§ **PROBLEM STATEMENT**
No picture should appear in the copy. Transcribe exactly, and only, the lines from the one with "850x423 pixels." through the last line of the data below.

Screenshot grounding data
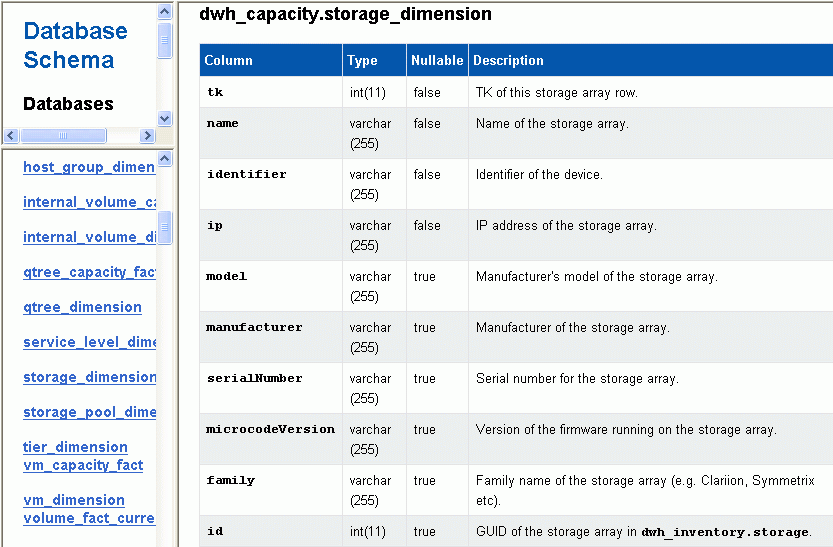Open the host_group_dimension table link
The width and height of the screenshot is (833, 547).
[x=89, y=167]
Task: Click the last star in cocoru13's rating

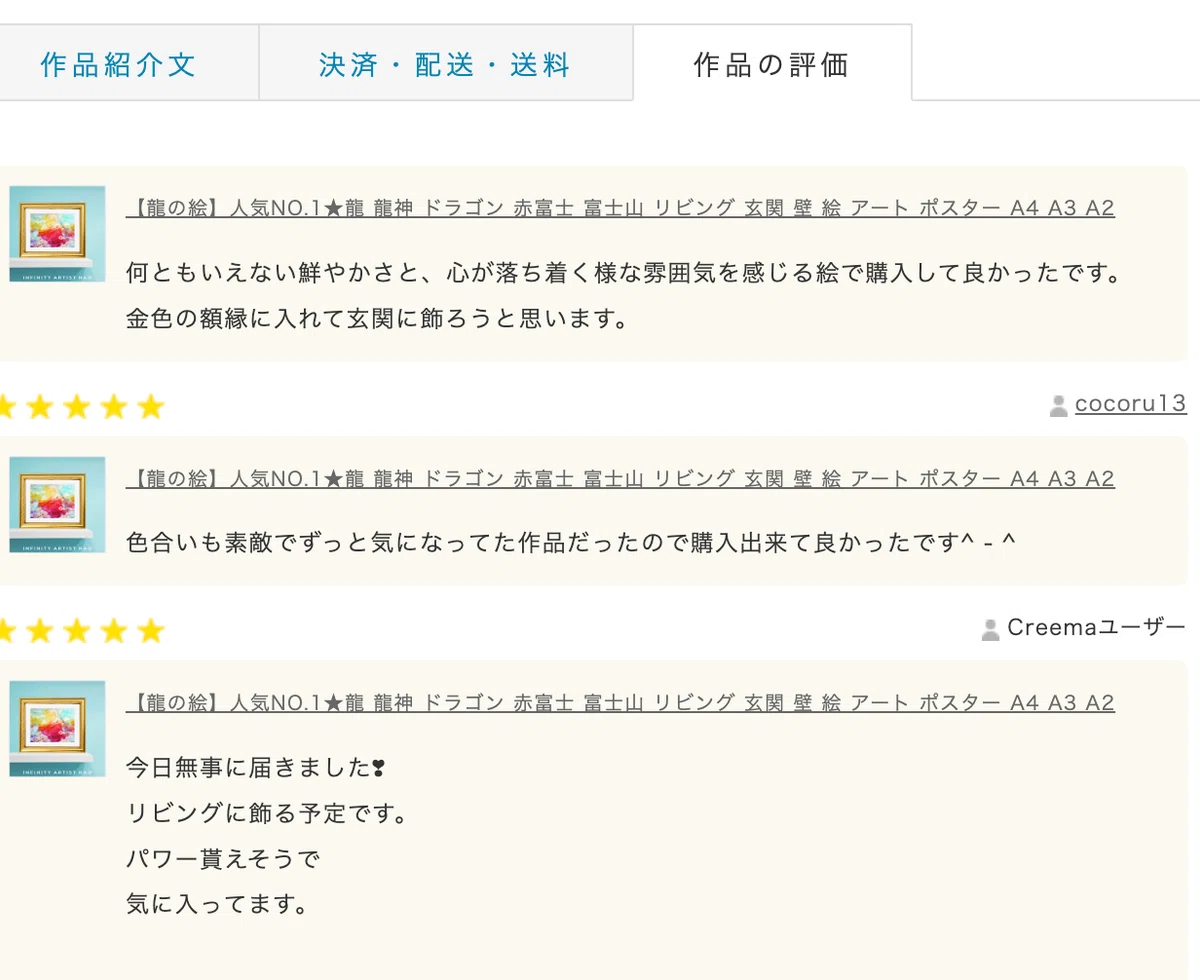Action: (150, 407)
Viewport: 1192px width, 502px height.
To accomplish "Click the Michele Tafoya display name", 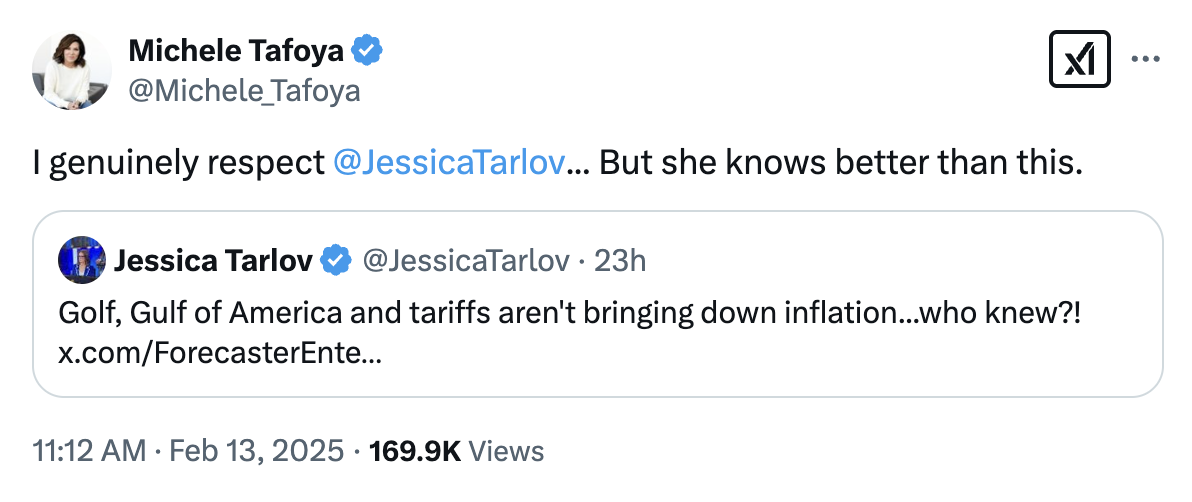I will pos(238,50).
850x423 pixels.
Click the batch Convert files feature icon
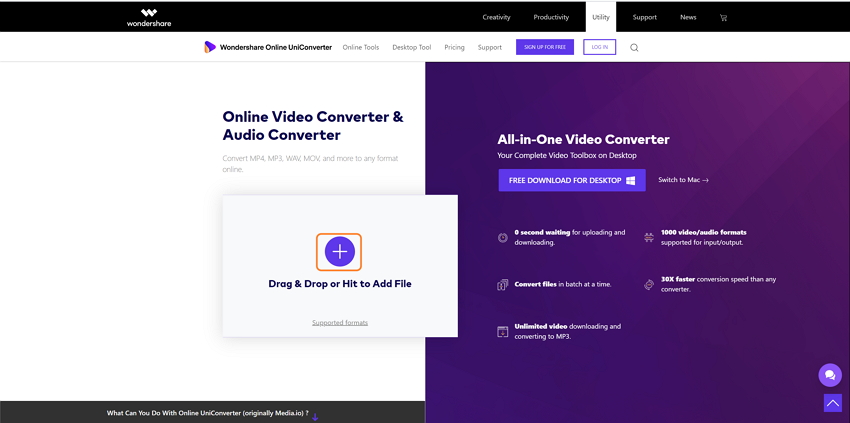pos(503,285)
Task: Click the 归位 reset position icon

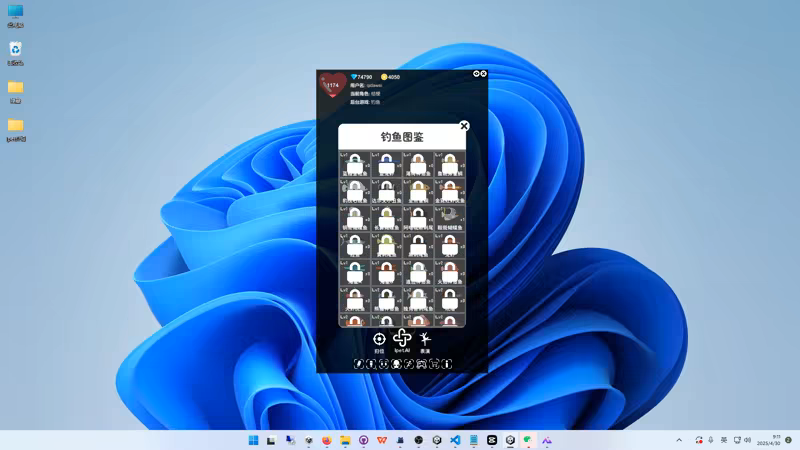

§ **ANSWER TO THIS TASK**
850x423 pixels.
Click the batch Convert files feature icon
pos(503,285)
Task: Click the 归位 reset position icon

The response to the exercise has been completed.